> _PROBLEM REQUIREMENTS_: Update the entries below by changing each "computer-use agent" to "desktop automation agent", and leave every other part of the text unchanged.
——
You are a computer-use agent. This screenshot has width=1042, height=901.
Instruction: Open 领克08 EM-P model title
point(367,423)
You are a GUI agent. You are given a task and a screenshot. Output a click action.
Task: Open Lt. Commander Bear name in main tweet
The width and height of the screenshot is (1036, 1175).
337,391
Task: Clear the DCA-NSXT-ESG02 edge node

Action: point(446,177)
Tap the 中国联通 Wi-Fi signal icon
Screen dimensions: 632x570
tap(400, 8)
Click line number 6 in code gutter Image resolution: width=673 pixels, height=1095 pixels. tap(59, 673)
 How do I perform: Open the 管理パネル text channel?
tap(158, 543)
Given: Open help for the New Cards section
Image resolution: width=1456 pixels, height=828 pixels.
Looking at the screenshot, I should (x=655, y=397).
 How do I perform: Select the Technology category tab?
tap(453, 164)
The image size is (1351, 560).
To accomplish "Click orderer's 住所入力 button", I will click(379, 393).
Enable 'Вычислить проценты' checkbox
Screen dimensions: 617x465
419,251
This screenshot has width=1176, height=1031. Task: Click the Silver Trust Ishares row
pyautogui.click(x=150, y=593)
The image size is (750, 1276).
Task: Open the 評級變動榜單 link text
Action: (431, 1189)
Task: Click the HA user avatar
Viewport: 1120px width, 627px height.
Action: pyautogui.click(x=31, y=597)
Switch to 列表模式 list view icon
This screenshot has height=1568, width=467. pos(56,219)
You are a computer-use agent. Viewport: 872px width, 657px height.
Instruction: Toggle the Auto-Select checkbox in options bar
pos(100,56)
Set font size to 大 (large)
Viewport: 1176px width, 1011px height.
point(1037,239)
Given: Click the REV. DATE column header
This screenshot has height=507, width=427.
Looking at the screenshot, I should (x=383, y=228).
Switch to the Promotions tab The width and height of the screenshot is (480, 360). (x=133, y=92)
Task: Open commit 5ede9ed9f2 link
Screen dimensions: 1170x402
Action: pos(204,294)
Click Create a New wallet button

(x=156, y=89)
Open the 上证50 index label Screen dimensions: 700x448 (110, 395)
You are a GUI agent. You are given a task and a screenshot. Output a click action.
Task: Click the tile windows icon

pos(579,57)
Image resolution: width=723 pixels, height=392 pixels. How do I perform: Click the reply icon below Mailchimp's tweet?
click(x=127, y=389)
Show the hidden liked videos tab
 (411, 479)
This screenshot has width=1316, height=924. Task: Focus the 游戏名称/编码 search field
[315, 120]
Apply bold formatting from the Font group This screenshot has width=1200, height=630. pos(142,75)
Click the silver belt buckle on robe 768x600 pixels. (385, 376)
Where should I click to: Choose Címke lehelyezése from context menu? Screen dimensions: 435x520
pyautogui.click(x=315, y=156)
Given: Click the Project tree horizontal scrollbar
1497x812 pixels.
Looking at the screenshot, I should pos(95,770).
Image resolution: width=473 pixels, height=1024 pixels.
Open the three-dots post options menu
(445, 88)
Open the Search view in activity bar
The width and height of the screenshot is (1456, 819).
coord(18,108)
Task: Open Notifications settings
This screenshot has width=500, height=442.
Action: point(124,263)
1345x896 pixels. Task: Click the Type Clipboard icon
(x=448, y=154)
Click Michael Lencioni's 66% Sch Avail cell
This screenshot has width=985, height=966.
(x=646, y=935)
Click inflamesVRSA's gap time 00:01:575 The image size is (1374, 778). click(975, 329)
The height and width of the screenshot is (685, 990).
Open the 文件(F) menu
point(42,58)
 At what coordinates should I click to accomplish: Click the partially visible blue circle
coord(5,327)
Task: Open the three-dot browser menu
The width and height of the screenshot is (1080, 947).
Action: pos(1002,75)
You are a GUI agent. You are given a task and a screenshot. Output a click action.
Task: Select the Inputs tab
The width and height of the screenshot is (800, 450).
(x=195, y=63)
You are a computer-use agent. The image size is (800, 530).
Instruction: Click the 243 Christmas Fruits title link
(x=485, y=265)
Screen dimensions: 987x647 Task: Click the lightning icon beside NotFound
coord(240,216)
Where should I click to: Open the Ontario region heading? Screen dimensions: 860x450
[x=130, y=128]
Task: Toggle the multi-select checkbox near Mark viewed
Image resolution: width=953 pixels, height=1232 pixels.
——
> _RESPONSE FOR THIS EXERCISE_:
You are a desktop automation agent. This screenshot has width=1042, height=901.
Instruction: Open 领克08 EM-P model title
point(367,423)
You are a GUI agent. You are given a task and a screenshot. Output a click action.
Task: Open Lt. Commander Bear name in main tweet
The width and height of the screenshot is (1036, 1175).
337,391
Task: Clear the DCA-NSXT-ESG02 edge node

Action: point(446,177)
Tap the 中国联通 Wi-Fi signal icon
Screen dimensions: 632x570
tap(400, 8)
Click line number 6 in code gutter Image resolution: width=673 pixels, height=1095 pixels. tap(59, 673)
 How do I perform: Open the 管理パネル text channel?
tap(158, 543)
Given: Open help for the New Cards section
Image resolution: width=1456 pixels, height=828 pixels.
Looking at the screenshot, I should (x=655, y=397).
 How do I perform: Select the Technology category tab?
tap(453, 164)
The image size is (1351, 560).
To accomplish "Click orderer's 住所入力 button", I will click(379, 393).
Enable 'Вычислить проценты' checkbox
Screen dimensions: 617x465
419,251
This screenshot has width=1176, height=1031. Task: Click the Silver Trust Ishares row
pyautogui.click(x=150, y=593)
The image size is (750, 1276).
Task: Open the 評級變動榜單 link text
Action: (431, 1189)
Task: Click the HA user avatar
Viewport: 1120px width, 627px height.
Action: pyautogui.click(x=31, y=597)
Switch to 列表模式 list view icon
This screenshot has height=1568, width=467. pos(56,219)
You are a desktop automation agent. Viewport: 872px width, 657px height.
Instruction: Toggle the Auto-Select checkbox in options bar
pos(100,56)
Set font size to 大 (large)
Viewport: 1176px width, 1011px height.
point(1037,239)
Given: Click the REV. DATE column header
This screenshot has height=507, width=427.
Looking at the screenshot, I should (x=383, y=228).
Switch to the Promotions tab The width and height of the screenshot is (480, 360). (x=133, y=92)
Task: Open commit 5ede9ed9f2 link
Screen dimensions: 1170x402
Action: pos(204,294)
Click Create a New wallet button

(x=156, y=89)
Open the 上证50 index label Screen dimensions: 700x448 (110, 395)
You are a GUI agent. You are given a task and a screenshot. Output a click action.
Task: Click the tile windows icon

pos(579,57)
Image resolution: width=723 pixels, height=392 pixels. How do I perform: Click the reply icon below Mailchimp's tweet?
click(x=127, y=389)
Show the hidden liked videos tab
 (411, 479)
This screenshot has width=1316, height=924. Task: Focus the 游戏名称/编码 search field
[315, 120]
Apply bold formatting from the Font group This screenshot has width=1200, height=630. pos(142,75)
Click the silver belt buckle on robe 768x600 pixels. (385, 376)
Where should I click to: Choose Címke lehelyezése from context menu? Screen dimensions: 435x520
pyautogui.click(x=315, y=156)
Given: Click the Project tree horizontal scrollbar
1497x812 pixels.
Looking at the screenshot, I should pos(95,770).
Image resolution: width=473 pixels, height=1024 pixels.
Open the three-dots post options menu
(445, 88)
Open the Search view in activity bar
The width and height of the screenshot is (1456, 819).
coord(18,108)
Task: Open Notifications settings
This screenshot has width=500, height=442.
Action: point(124,263)
1345x896 pixels. Task: Click the Type Clipboard icon
(x=448, y=154)
Click Michael Lencioni's 66% Sch Avail cell
This screenshot has width=985, height=966.
(x=646, y=935)
Click inflamesVRSA's gap time 00:01:575 The image size is (1374, 778). click(975, 329)
The height and width of the screenshot is (685, 990).
Open the 文件(F) menu
point(42,58)
 At what coordinates should I click to accomplish: Click the partially visible blue circle
coord(5,327)
Task: Open the three-dot browser menu
The width and height of the screenshot is (1080, 947).
Action: pos(1002,75)
You are a GUI agent. You are given a task and a screenshot. Output a click action.
Task: Select the Inputs tab
The width and height of the screenshot is (800, 450).
(x=195, y=63)
You are a desktop automation agent. The image size is (800, 530).
Instruction: Click the 243 Christmas Fruits title link
(x=485, y=265)
Screen dimensions: 987x647 Task: Click the lightning icon beside NotFound
coord(240,216)
Where should I click to: Open the Ontario region heading? Screen dimensions: 860x450
[x=130, y=128]
Task: Toggle the multi-select checkbox near Mark viewed
Image resolution: width=953 pixels, height=1232 pixels.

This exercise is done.